Task brief: Nothing but the lines from the start of the records through the line that contains "Given: Select suggestion" is to be copied, and each is to be copied exactly.
Data supplied: Begin
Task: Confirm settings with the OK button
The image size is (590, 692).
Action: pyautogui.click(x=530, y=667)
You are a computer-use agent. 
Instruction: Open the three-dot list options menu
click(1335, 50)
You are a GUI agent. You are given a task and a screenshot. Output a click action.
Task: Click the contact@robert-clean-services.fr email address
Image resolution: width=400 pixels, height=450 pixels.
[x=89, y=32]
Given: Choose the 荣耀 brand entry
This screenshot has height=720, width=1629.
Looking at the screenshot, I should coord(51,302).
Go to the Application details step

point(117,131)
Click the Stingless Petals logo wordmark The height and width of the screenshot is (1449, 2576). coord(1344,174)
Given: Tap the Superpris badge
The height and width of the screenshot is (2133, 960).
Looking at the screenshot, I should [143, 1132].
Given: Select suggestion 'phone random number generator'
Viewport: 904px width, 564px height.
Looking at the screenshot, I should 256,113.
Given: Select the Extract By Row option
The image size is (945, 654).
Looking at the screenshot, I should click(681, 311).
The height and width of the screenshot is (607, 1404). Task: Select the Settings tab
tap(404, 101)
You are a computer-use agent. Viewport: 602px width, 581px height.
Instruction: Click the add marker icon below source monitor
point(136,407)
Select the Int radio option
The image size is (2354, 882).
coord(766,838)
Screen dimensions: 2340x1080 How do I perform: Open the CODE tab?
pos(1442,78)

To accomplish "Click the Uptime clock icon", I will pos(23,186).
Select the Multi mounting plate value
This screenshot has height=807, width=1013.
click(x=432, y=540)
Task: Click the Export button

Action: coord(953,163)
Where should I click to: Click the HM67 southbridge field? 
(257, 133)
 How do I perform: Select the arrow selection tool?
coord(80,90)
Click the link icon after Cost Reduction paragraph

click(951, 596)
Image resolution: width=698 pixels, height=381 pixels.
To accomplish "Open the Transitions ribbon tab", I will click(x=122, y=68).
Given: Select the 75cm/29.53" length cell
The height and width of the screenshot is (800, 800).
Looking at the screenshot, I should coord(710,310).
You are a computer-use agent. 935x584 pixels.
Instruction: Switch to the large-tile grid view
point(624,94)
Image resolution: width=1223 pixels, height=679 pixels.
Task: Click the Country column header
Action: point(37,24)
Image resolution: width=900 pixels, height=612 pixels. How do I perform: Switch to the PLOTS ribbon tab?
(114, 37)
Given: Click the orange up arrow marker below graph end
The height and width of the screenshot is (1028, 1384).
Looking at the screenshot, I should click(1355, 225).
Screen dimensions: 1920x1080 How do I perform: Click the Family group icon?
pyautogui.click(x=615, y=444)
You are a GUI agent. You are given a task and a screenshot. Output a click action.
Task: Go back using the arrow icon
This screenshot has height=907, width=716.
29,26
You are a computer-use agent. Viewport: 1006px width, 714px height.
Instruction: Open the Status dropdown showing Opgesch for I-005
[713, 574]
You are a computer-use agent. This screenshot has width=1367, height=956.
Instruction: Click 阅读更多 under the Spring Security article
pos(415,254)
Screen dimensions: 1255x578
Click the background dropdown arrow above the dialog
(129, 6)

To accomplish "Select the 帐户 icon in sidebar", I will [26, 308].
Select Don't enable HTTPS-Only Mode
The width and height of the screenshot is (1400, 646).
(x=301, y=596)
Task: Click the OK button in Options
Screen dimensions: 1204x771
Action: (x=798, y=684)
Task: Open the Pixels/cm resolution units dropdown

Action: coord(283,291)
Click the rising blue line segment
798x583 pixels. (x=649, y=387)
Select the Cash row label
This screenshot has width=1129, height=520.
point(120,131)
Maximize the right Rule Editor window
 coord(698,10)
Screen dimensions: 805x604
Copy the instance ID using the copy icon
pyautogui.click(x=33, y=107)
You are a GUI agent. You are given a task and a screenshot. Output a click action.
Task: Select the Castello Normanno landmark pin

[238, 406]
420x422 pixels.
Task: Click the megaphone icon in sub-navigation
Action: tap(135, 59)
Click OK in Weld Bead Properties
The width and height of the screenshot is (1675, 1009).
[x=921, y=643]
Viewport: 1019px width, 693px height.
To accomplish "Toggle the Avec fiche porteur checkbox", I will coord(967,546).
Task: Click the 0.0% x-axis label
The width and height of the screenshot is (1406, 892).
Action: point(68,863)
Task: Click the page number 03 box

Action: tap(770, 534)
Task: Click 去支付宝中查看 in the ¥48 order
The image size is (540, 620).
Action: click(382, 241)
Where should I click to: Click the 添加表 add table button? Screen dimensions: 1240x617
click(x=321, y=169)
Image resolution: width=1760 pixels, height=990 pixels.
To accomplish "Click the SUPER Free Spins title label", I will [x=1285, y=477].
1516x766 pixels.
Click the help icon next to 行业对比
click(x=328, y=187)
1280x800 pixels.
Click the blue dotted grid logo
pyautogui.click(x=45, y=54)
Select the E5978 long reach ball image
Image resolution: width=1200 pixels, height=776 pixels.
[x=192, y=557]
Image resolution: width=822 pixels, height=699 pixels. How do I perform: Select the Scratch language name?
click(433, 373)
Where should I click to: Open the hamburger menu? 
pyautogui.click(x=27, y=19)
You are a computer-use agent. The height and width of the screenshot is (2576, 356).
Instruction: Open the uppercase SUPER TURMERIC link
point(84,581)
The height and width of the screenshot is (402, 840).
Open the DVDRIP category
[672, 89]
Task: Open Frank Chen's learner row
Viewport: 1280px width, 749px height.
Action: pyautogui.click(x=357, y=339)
Data supplied: End
Exercise solution:
Task: Confirm settings with the OK button
The image size is (590, 692).
Action: pyautogui.click(x=530, y=667)
You are a computer-use agent. 
Instruction: Open the three-dot list options menu
click(1335, 50)
You are a GUI agent. You are given a task and a screenshot. Output a click action.
Task: Click the contact@robert-clean-services.fr email address
Image resolution: width=400 pixels, height=450 pixels.
[x=89, y=32]
Given: Choose the 荣耀 brand entry
This screenshot has height=720, width=1629.
Looking at the screenshot, I should coord(51,302).
Go to the Application details step

point(117,131)
Click the Stingless Petals logo wordmark The height and width of the screenshot is (1449, 2576). coord(1344,174)
Given: Tap the Superpris badge
The height and width of the screenshot is (2133, 960).
Looking at the screenshot, I should [143, 1132].
Given: Select suggestion 'phone random number generator'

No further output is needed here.